His work with Weaver introduced him to the travails of book publishing – both as author and editor. It confirmed, too, that he had an outstanding editorial eye – evident not just in material he published in the magazine, but also in his reviewing. He could take an eleven-line poem and see that it would be far better if ‘the first four lines’ were ‘printed alone’. He could point out to a poet – his new friend Osbert Sitwell – that the word ‘“gigantic” should not be followed by “immense” in the next line’; and, having done so, he could remain friends.30 The courtesy that may have been problematic in Tom’s relations with Russell came into its own when he was making stringent but accurate editorial interventions. He took pride in knowing how to review work by his allies without betraying his principles. Interested in Pound’s move towards longer poems – the first Cantos – he also went over some of his friend’s verse before it was submitted for magazine publication. In due course, honed and strengthened, such skills would make Tom the twentieth-century’s most celebrated literary editor. Pound, whose work in 1918 he valued ‘far higher than that of any other living poet’, certainly repaid the favour.31
Tom learned the hard way too: in early 1918 a rumour reached him from New York that recently established New York publishers, Boni & Liveright (‘young Jews’ as the sometimes virulently anti-Semitic Quinn termed them) aimed to produce a pirated American edition of Prufrock.32 Actually, this firm was interested in publishing Tom’s book in a perfectly legal way, but Quinn advised him to delay until he had enough mat
erial for a more substantial American debut with a publisher such as Knopf.

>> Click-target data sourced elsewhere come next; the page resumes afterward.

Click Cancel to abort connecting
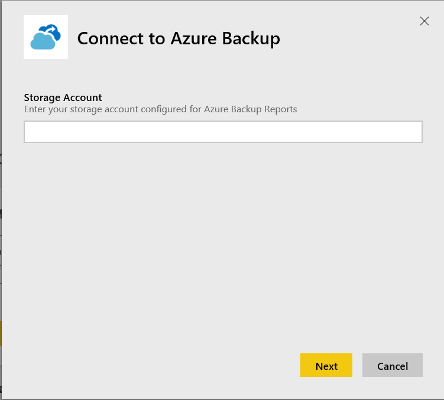444x400 pixels. click(x=392, y=366)
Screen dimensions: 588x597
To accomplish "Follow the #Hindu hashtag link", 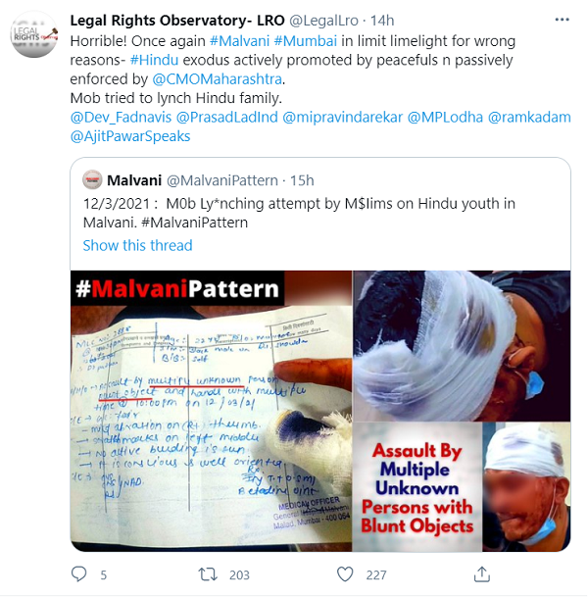I will coord(154,60).
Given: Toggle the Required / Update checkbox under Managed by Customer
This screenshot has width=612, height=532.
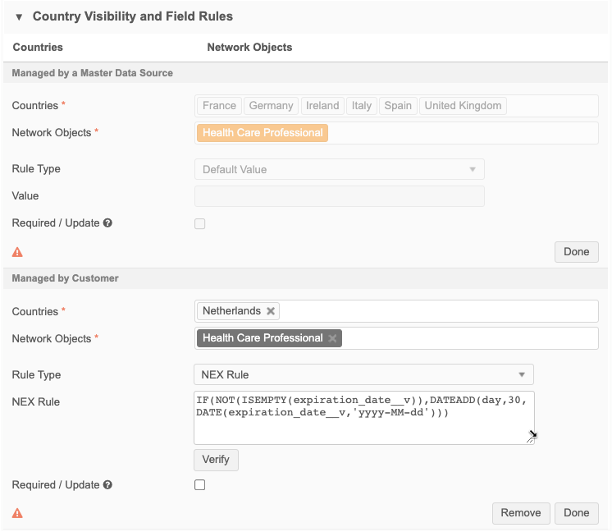Looking at the screenshot, I should 199,485.
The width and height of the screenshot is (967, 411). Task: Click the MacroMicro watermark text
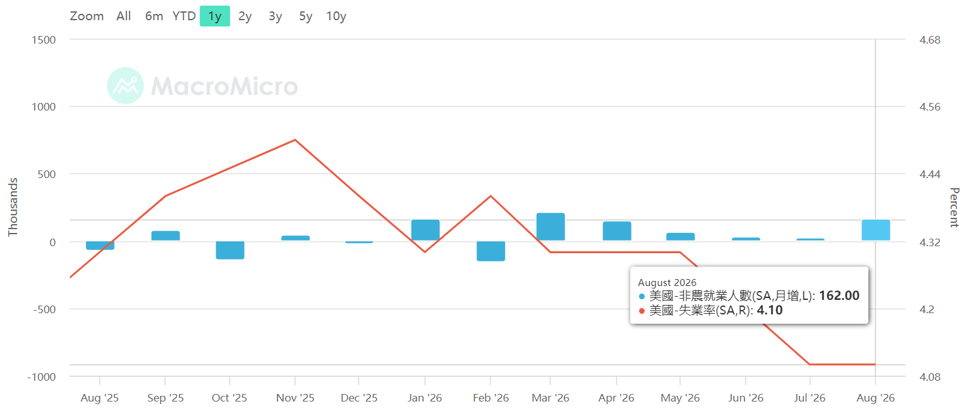coord(224,86)
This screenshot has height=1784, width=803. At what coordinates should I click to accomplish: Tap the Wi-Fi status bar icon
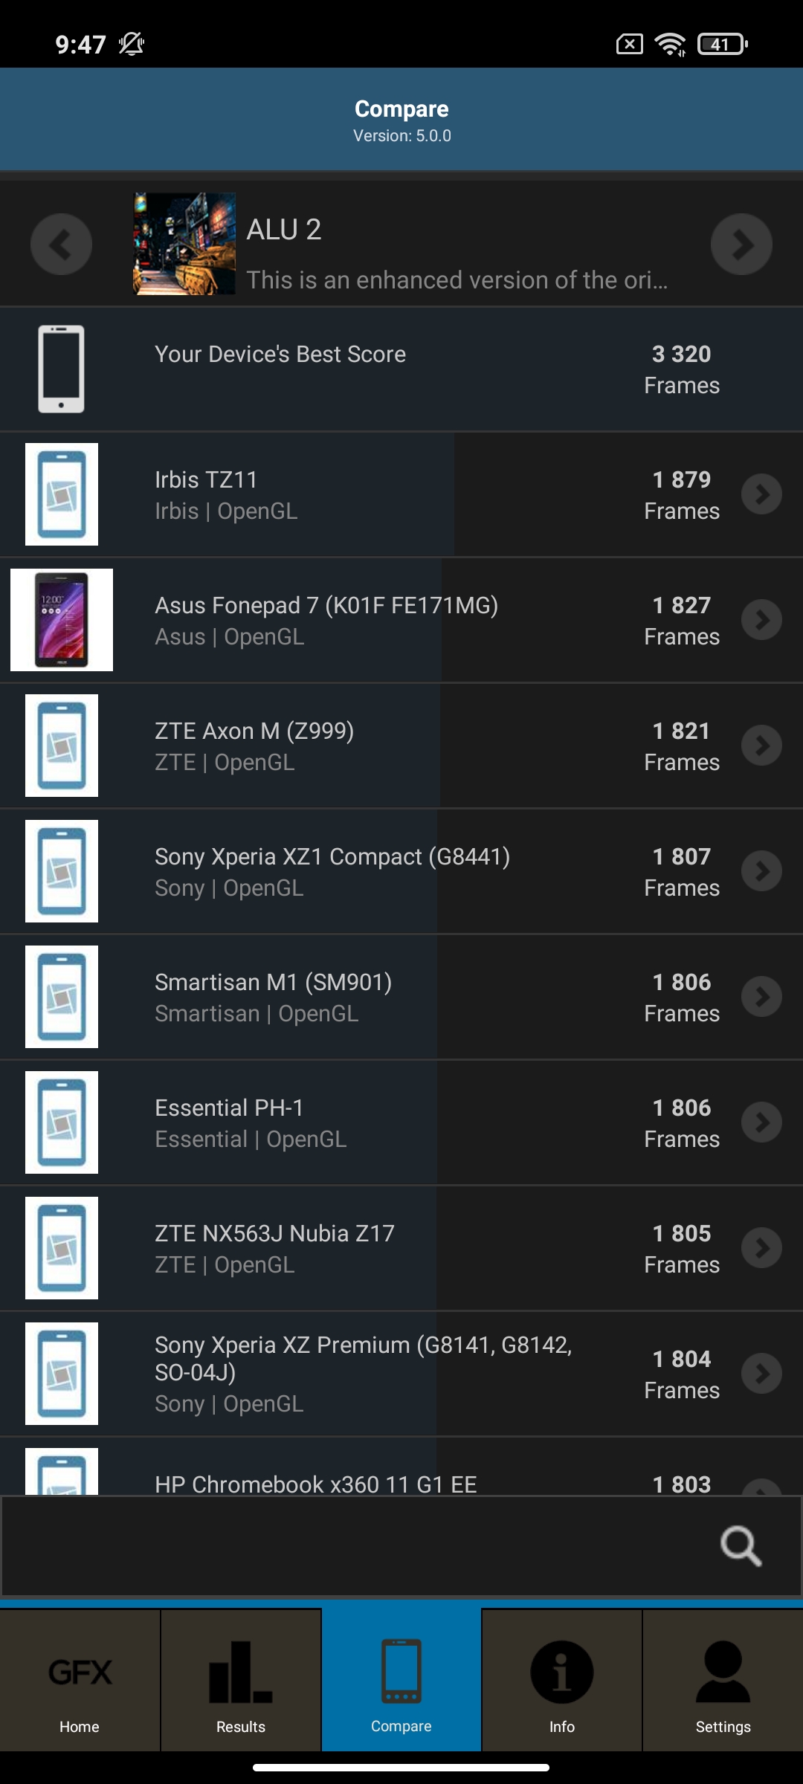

Grateful for Quinn’s staunch support, Tom was prepared to wait, but concern that his work might be pirated increased his vexations: he had ‘only written half a dozen small poems in the last year’ and was usually ‘too tired to do any original work’.33 Often he would write letters or lectures until very late at night. One weekend Vivien worried he had spent a whole day without moving from his seat, except to eat. She found the days before his lectures ‘terrible’, and told Lottie Eliot how white and thin he looked. In describing her husband, Vivien expressed something of her own anxiety. ‘It is more than one can endure to see a young man so worn and old-looking … It wears me out to see him.’ Such statements exerted pressure on the Eliot parents, whose support continued – in cash as well as in kind. Tom got two new suits, ‘a very jolly-looking over-coat’ and a new hat to supplement the sweater, muffler and pyjamas sent across the Atlantic by his ever anxious septuagenarian mother.34
Frustrated in her earlier search for employment, Vivien was trying her hand at ‘cinema acting’, but with little or no success.35 When they both felt well enough, she played the part of hostess at home, too, assisted by Ellen Kellond, the household servant on whose labour they relied. That March the Eliots hosted their most ambitious lunch to date, packing their small dining-room-cum-library with five guests who joined them in tucking into fish and spaghetti. Determinedly, they kept the ‘obsessing nightmare’ of war at bay; Tom, eager to ‘preserve values’, tried to do this in almost all his writing.36 Yet occasional moments of civilised poise and personal success were swept aside: Vivien failed to sustain her career as an actress; Tom missed small things like the boneless cod boxed by Gorton and Pew in Gloucester or the Sunday evenings with baked beans, toast, cocoa and chat about friends at Eleanor Hinkley’s Berkeley Place house. He felt pangs of nostalgia for America and his family, even as he resolved to stay in England.